I like comfort, natural fabrics, modesty and interesting shapes/proportions. It’s what I feel like me in. I have no doubt my style is influenced by my love of art, design and architecture. Not so much about my sex appeal. There is nothing political or activist about it except I feel more free when I’m not encumbered by a wrap dress and heels.
Thank you for the thoughtful post. It did occur to me that we are affected by what is happening around us, including the political arena. I may be more influenced than I think I am perhaps? Art is fascinating because it tells us about history and the times.
“…a dowdier look is helpful, so she can seem, she said, ‘as if I’ve somehow matured past a quote unquote juvenile desire to be perceived as a woman.'”
I’ll be pondering this…
I agree with you when you say most women could wear anything and look amazing.
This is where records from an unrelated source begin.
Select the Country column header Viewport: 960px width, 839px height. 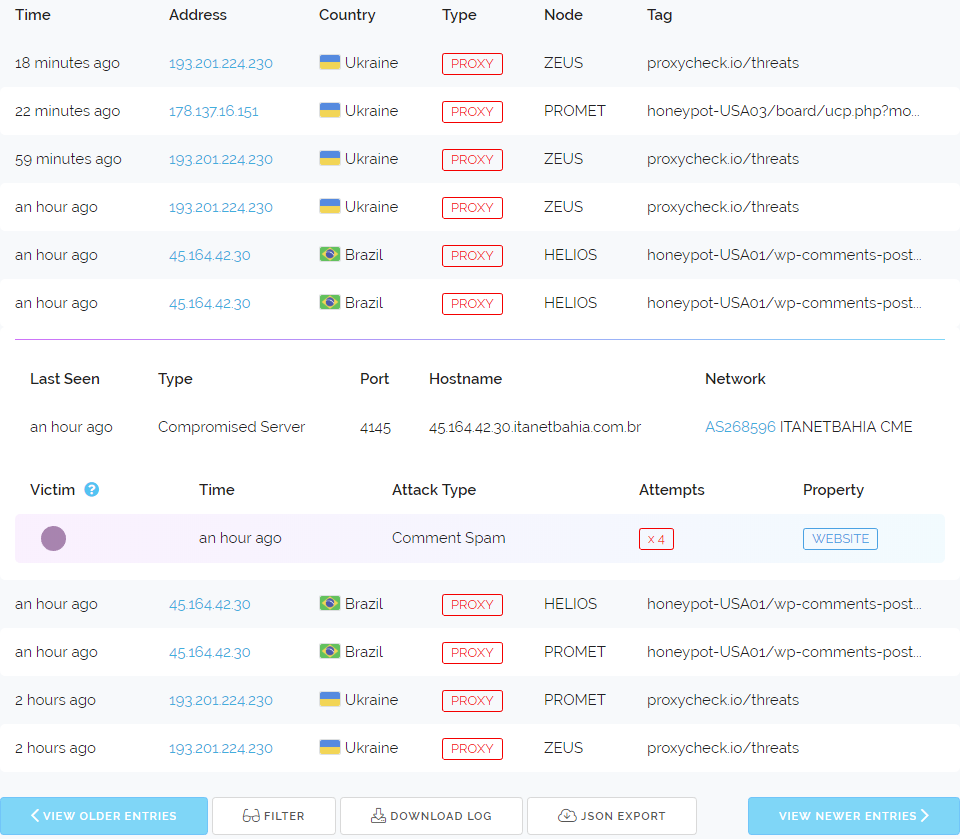[x=347, y=15]
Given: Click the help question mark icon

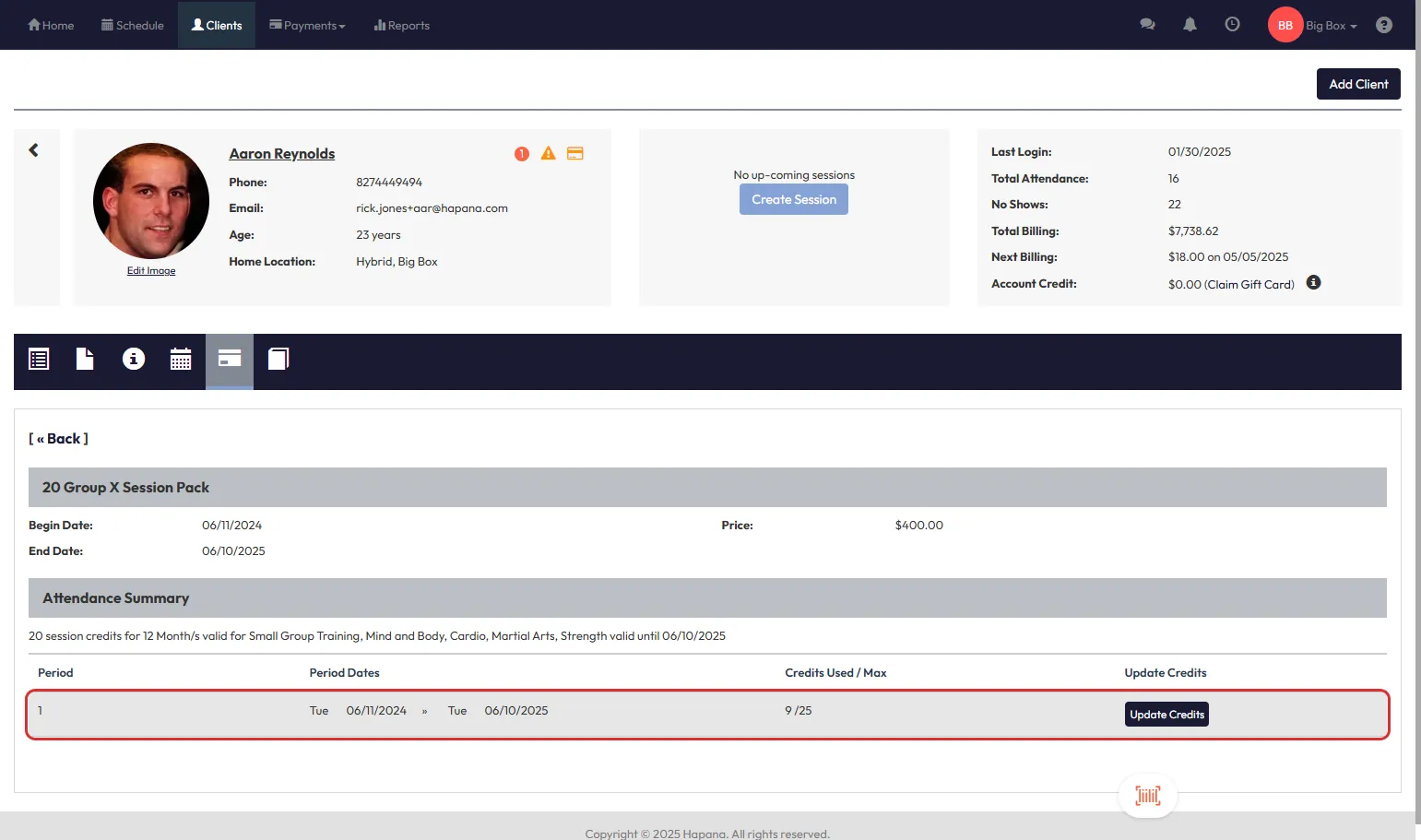Looking at the screenshot, I should click(x=1383, y=25).
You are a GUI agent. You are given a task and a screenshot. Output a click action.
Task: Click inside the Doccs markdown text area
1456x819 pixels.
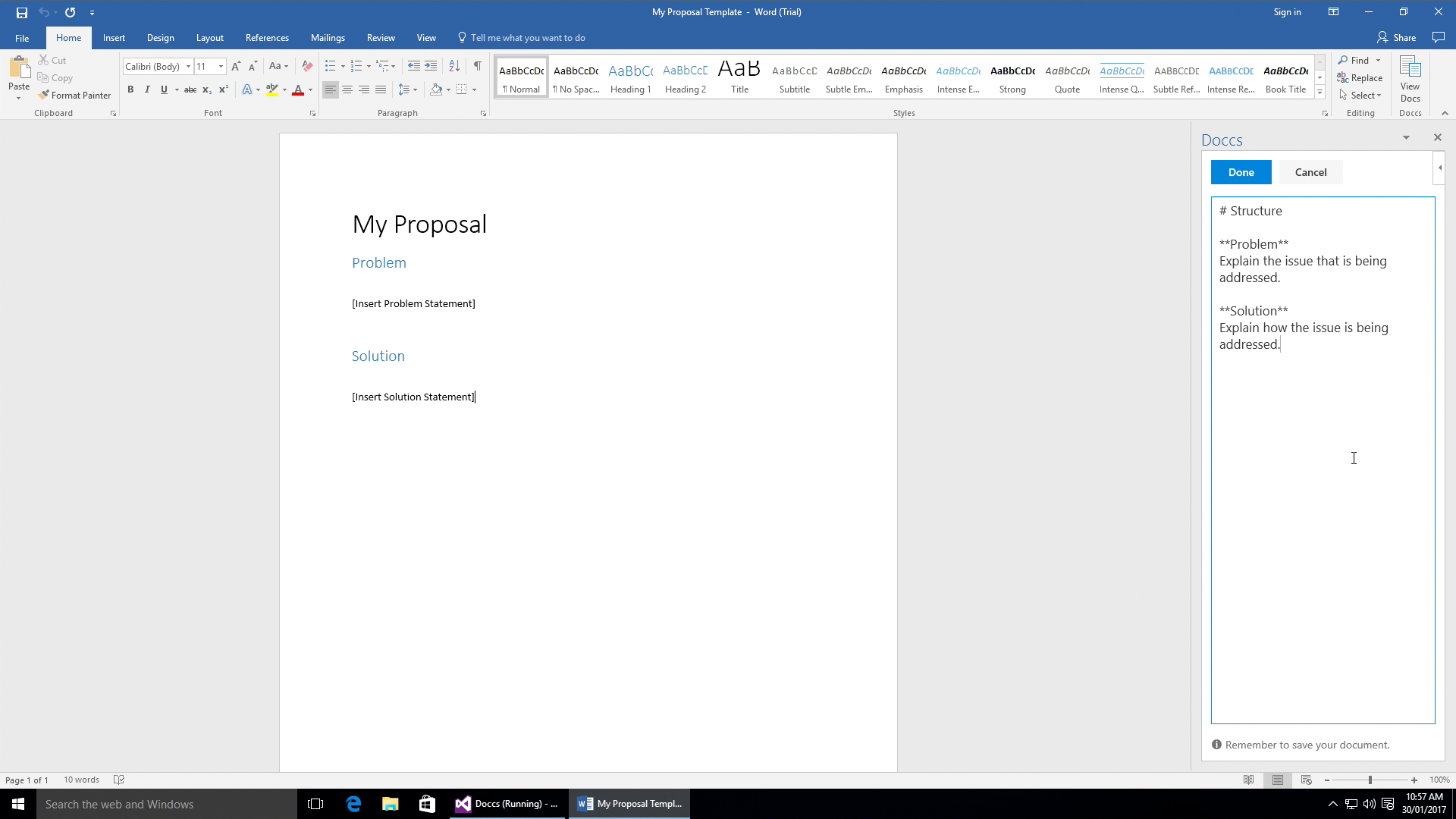coord(1323,531)
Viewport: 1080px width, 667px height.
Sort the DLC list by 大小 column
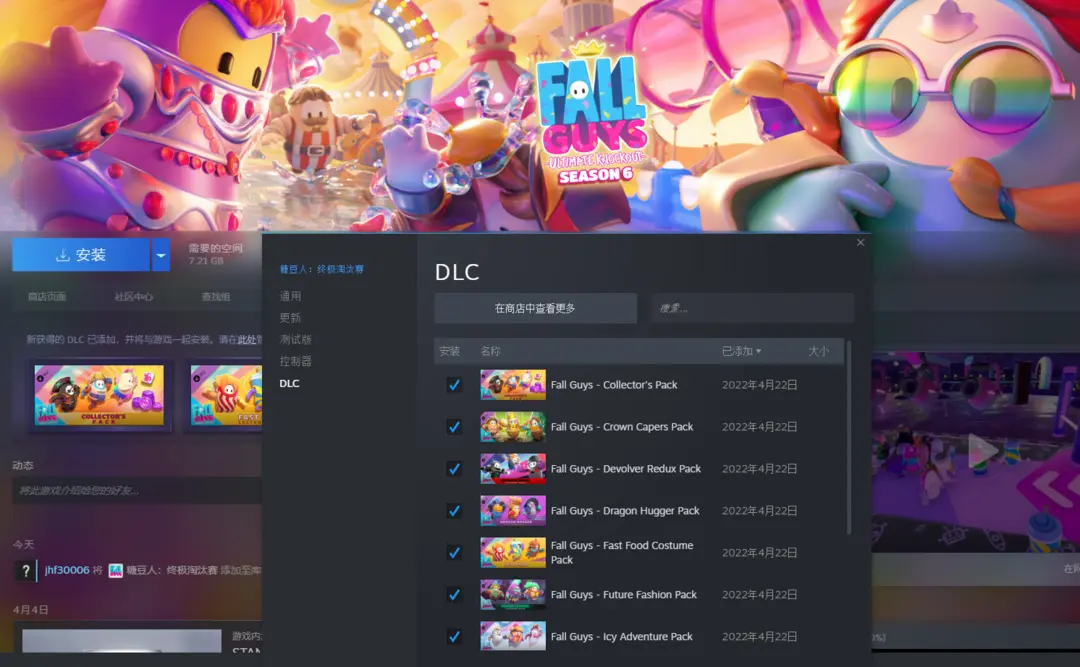(818, 351)
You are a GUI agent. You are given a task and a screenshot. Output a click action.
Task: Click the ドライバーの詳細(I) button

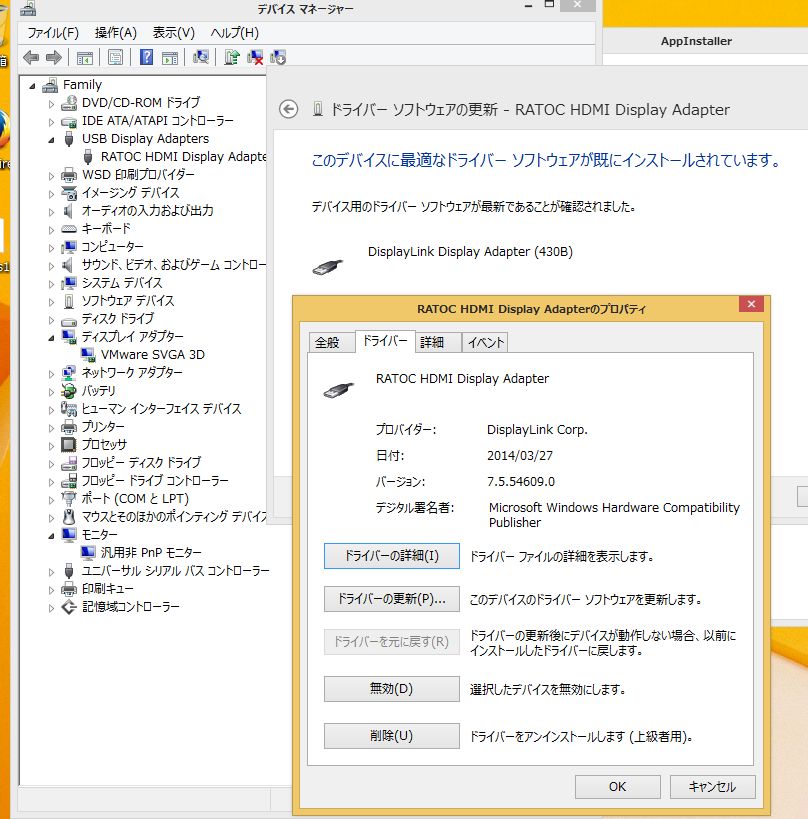[391, 555]
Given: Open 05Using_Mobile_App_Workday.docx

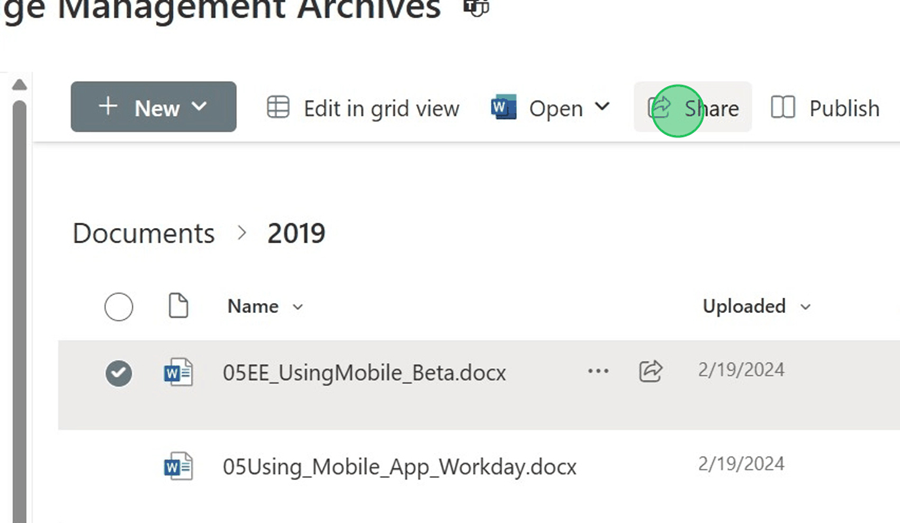Looking at the screenshot, I should coord(399,467).
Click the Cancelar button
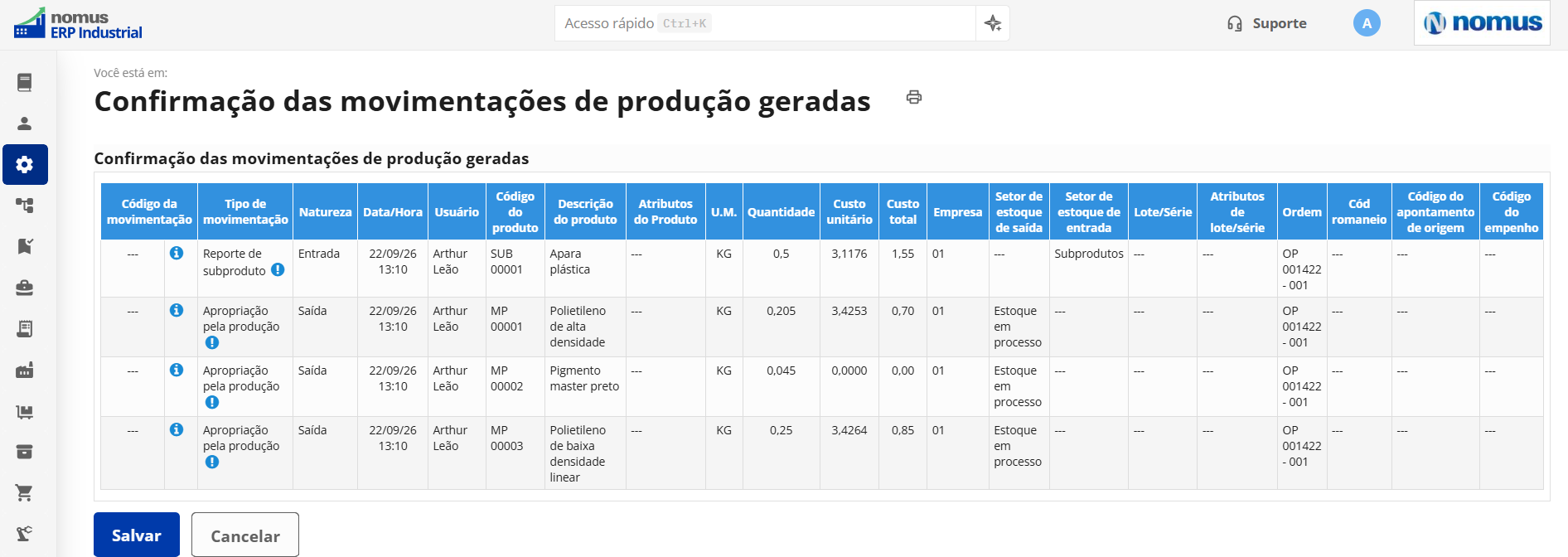Viewport: 1568px width, 557px height. click(245, 535)
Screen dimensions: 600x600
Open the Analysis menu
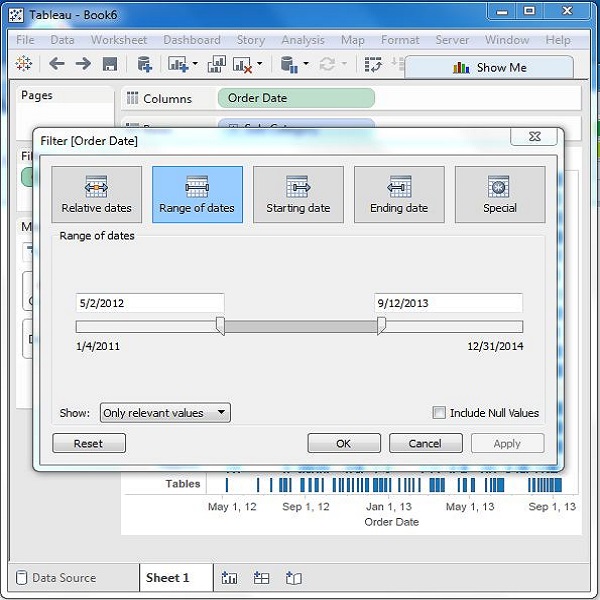tap(302, 40)
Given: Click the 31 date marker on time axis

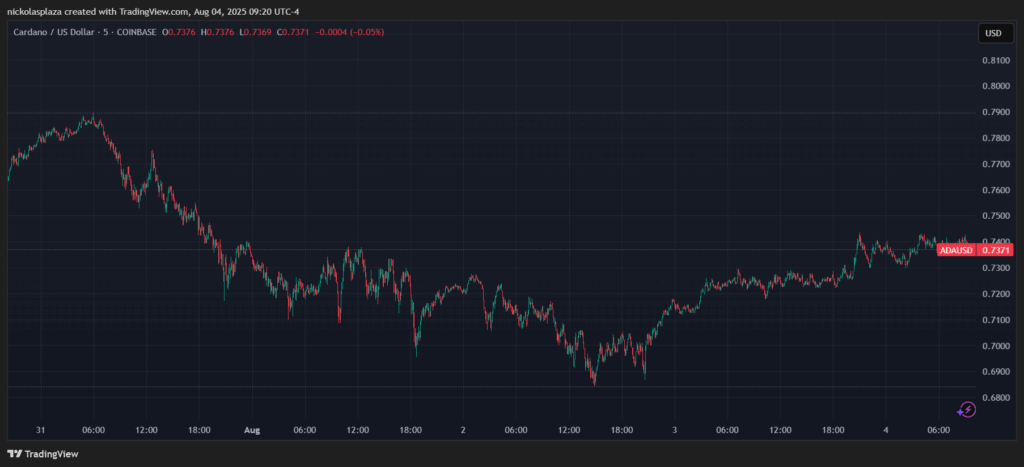Looking at the screenshot, I should coord(40,429).
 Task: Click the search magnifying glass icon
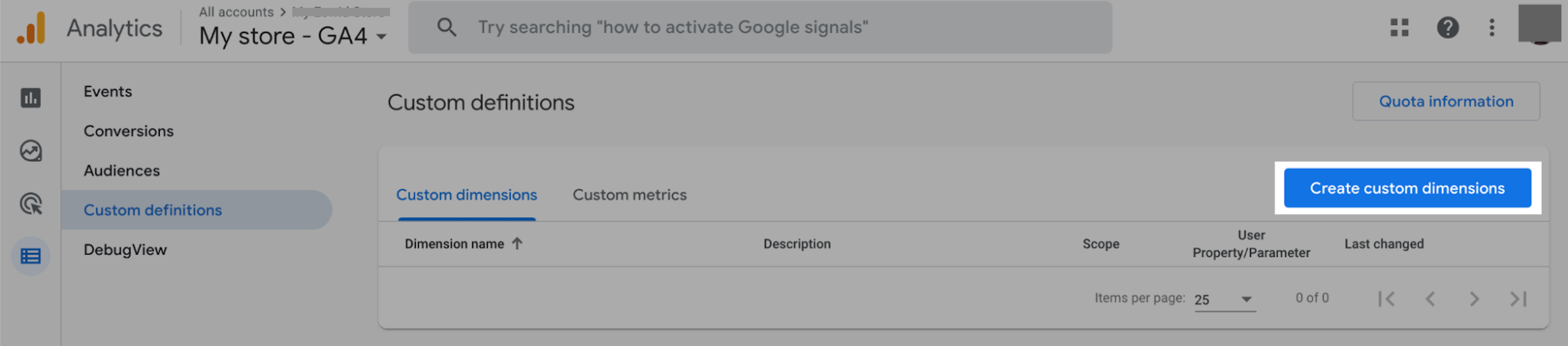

However, the term modesty is foreign to so many men and women of this world. While modesty does include clothing options, it’s also a lifestyle that many people adopt. I don’t believe it’s a “humble brag” to the world, but a standard of life that women choose to participate in due to various reasons, religious or otherwise.
Modest clothing is one aspect of modesty, and, if we had more women like you who could influence young women to realize it’s not just what’s on the outside that’s important, but what’s on the inside that counts.